Active Directory Integration

Overview 

As a user administrater, you have the option to import users in FileFlex from the Active Directory(AD)  and sync groups between FileFlex and AD so that user management can be done in AD itself. 

Prerequisite

FileFlex  Server can be hosted on cloud or any network where AD may or may not be present. In order for FileFlex to connect to AD Server, it needs at least one FileFlex Connector Agent installed on the same network where the AD server is installed.

Before you initiate AD integration ensure that there is a device where the FileFlex Connector agent is installed. The device should be always up and running and should not be occasionally turned off. 

More details about connector agents can be found here.  

How to integrate Active Directory with FileFlex?

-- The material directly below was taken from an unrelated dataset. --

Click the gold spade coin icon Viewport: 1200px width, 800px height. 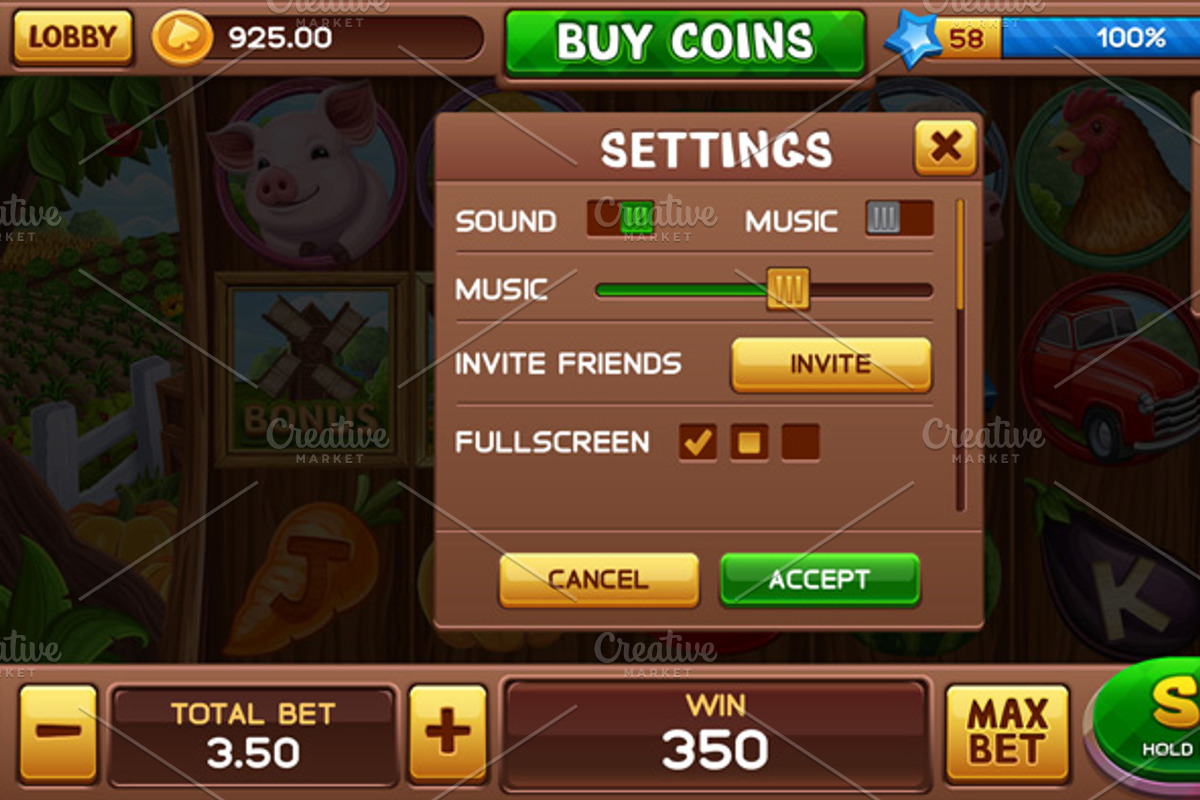182,38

  • Login to FileFlex application using admin credentials. 
  • If you are using a multi-tenant instance of FileFlex Server, ensure the appropriate company is selected in the drop-down.
  • Click on the Active Directory icon on the toolbar or locate Active Directory in the Admin context Menu. 

or 

    

  • You will be presented with below screen 

  • Click on the icon "Add new Active Directory Server" 
    • In case the icon is shown disabled, you would need to install a FileFlex Connector Agent as mentioned in the prerequisite section. 
  • You will be presented with the below dialogue ( filled with sample data ). 

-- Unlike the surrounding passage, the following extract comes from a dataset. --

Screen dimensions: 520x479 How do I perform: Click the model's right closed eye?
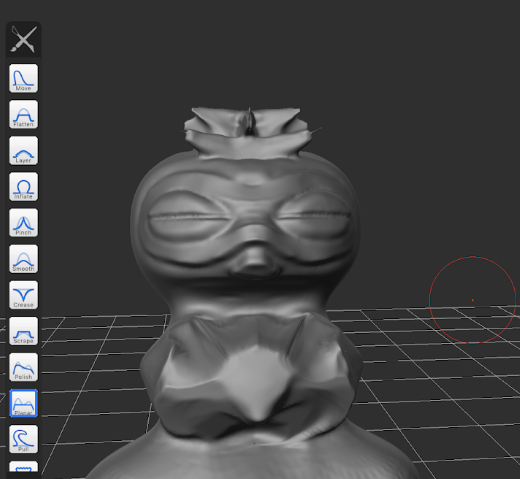pos(312,215)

Company Connectors:  This drop-down providers list of Fileflex connector agents installed on the network. You can select any item which is always up and running.

Connection Name:  Provide a user-friendly name so that it can be easily relateable in case you intend to integrate with more than one active directory server. 

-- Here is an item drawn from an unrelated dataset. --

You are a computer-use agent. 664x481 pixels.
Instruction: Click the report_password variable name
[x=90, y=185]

Host Name:  hostname of the server hosting Active Directory server.  You may use IP address as well in case the "Secure Connection required " is not checked. 

Port: You can keep it empty unless you have configured active directly to a custom port else Filefle will automatically pick up the port information. 

Principal & Password: Administrative information to access the Active Directory server.  The syntax of the Principal depends upon the Active Directory format as specified below. 

Format

Syntax

Example

NT LoginDOMAIN\usernameQNEXT\administrator
User Principal Nameusername@domain.netadministrator@qnext.com
Distinguished NameCN=...,OU=...,DC=...CN=User One,OU=Service Accounts,OU=My Company,DC=company,DC=internal

Security: Select Simple. 

  • Click Save and this completes the process of integrating with the AD server.
  • Wait for some time till the synch of Active Directory data gets completed and you will be shown the imported contacts. 

How to sync AD group with FileFlex 

The purpose of the previous step was to enable FileFlex Server to communicate with the Active Directory server and import existing contacts so that the regular users of Fileflex can start using the pre-existing groups and contacts created in AD and share items with them. This enables you to do user management at one place i.e. Active Directory and not repeat the same in FileFlex.

Once the import and integration with AD get completed, as an admin you would want to specify which groups in Active Directory you want to assign for full users of Fileflex. 

As an admin, you would need to mark the groups whose members are supposed to get license to use Fileflex. Users in the selected group(s) would be counted as purchased seats in FileFlex Server. Other users who are not marked can only view content that is shared with them by a full user of fileflex. 

As an example below, In below AD server connection, admin wants to only select users under the groups meant for FileFlex Users and FileFlex Admin marked them checked. This means all the users of these three selected groups will be counted towards Fileflex user quota. 

 

Creating FileFlex Regular User group 

It is recommended that you consider creating new group(s) in Active Directory and ensure all users who need to have Fileflex access are part of it. If you want to add or remove access you need to edit this group membership on Active Directory and it gets replicated to FielFlex.  As an e.g. shown above, admin has created three groups meant for FileFlex Administrators,  FileFlex users with full permission and FileFlex with limited permissions. Concept of permissions is explained in detail here

Once the groups are checked you would need to change the role of the group as by default they are given default access to Fileflex.

Editing Group Permissions 

Click on the selected group and click on the context menu as shown below. 

Click EDIT. 

Change the roles appropriate for the group.  In this example, we would select the company administrator for this group. 

Click OK and group role is now changed. All the users of this group will now have the FileFLex Admin role. 

Repeat this for all newly created Fielflex groups. 

Click here for more information on roles and permission. 

By Default FileFlex syncs all the changes in with Activity Directory once every hour. So If you have made some changes at the group or user level, those will come into effect after the next sync is complete. 

Error Reporting 

In case there are issues with the sync e.g. Device hosting FileFlex Connector Agent is down, or AD server is down or AD groups to be synced exceed the seat quota, all such issues are reported to the company administrators via email.

All the administrative users who have company admin access will be sent an email on regular intervals till the problem is resolved.